__EXERCISE__: Return everything from the first of the rows below down to the line containing "more is located at coordinates (1724, 119).", including that line, copied unchanged and with nothing after it.

[BEGIN ENTRIES PROVIDED]

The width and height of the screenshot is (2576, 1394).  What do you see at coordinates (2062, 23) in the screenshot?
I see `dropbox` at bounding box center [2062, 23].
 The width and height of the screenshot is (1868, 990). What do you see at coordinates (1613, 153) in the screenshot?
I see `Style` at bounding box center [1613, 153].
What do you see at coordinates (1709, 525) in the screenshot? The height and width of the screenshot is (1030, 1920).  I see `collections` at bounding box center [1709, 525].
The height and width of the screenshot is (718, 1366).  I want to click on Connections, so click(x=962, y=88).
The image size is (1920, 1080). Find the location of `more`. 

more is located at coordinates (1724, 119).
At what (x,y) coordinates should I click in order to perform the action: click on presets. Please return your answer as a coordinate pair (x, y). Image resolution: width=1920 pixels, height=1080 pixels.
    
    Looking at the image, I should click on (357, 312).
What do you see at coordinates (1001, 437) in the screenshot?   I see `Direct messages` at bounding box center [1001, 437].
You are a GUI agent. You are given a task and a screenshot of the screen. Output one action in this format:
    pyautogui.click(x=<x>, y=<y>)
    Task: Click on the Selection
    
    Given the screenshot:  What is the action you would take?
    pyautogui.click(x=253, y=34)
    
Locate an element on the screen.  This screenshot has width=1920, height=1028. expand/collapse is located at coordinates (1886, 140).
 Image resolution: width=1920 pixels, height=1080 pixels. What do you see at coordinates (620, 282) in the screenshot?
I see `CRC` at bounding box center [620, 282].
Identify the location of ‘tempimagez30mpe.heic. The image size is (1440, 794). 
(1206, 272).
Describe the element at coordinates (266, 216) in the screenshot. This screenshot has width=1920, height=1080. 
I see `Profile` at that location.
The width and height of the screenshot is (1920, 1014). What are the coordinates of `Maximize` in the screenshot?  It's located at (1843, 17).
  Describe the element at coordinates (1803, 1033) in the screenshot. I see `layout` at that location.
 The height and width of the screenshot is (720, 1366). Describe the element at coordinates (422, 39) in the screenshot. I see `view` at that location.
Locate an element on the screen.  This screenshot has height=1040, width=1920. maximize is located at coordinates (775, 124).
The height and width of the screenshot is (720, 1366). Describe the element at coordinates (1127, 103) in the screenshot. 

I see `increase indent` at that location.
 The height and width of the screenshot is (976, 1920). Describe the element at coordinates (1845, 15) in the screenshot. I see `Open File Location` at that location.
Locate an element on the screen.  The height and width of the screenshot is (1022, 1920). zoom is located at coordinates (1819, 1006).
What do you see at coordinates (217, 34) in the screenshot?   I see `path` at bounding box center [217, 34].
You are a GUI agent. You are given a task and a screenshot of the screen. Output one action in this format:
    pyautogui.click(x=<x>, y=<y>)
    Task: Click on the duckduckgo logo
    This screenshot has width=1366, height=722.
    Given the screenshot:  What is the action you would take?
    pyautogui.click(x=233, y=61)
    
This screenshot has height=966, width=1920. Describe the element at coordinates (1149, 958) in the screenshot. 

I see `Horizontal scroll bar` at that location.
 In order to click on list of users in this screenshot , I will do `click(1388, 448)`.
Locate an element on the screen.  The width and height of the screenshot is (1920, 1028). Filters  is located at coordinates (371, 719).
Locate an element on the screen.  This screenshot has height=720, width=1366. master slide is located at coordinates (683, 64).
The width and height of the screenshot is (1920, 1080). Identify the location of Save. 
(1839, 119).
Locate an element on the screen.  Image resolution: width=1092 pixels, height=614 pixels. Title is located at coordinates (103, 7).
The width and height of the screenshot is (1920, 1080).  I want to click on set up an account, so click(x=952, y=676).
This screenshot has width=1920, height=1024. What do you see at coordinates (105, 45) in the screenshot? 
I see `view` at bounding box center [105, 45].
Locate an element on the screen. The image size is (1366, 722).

[END ENTRIES PROVIDED]

__RESULT BELOW__:
The width and height of the screenshot is (2576, 1394).  What do you see at coordinates (2062, 23) in the screenshot?
I see `dropbox` at bounding box center [2062, 23].
 The width and height of the screenshot is (1868, 990). What do you see at coordinates (1613, 153) in the screenshot?
I see `Style` at bounding box center [1613, 153].
What do you see at coordinates (1709, 525) in the screenshot? The height and width of the screenshot is (1030, 1920).  I see `collections` at bounding box center [1709, 525].
The height and width of the screenshot is (718, 1366).  I want to click on Connections, so click(x=962, y=88).
The image size is (1920, 1080). Find the location of `more`. 

more is located at coordinates (1724, 119).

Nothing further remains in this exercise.